Reproduce each of the following records line for line, without any alteration.

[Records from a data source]

□ □ □

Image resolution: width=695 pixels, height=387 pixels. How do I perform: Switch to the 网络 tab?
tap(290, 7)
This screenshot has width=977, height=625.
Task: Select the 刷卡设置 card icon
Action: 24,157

□ □ □

* _EXERCISE OUTPUT_:
Image resolution: width=695 pixels, height=387 pixels. How do I perform: Switch to the 网络 tab?
tap(290, 7)
This screenshot has width=977, height=625.
Task: Select the 刷卡设置 card icon
Action: 24,157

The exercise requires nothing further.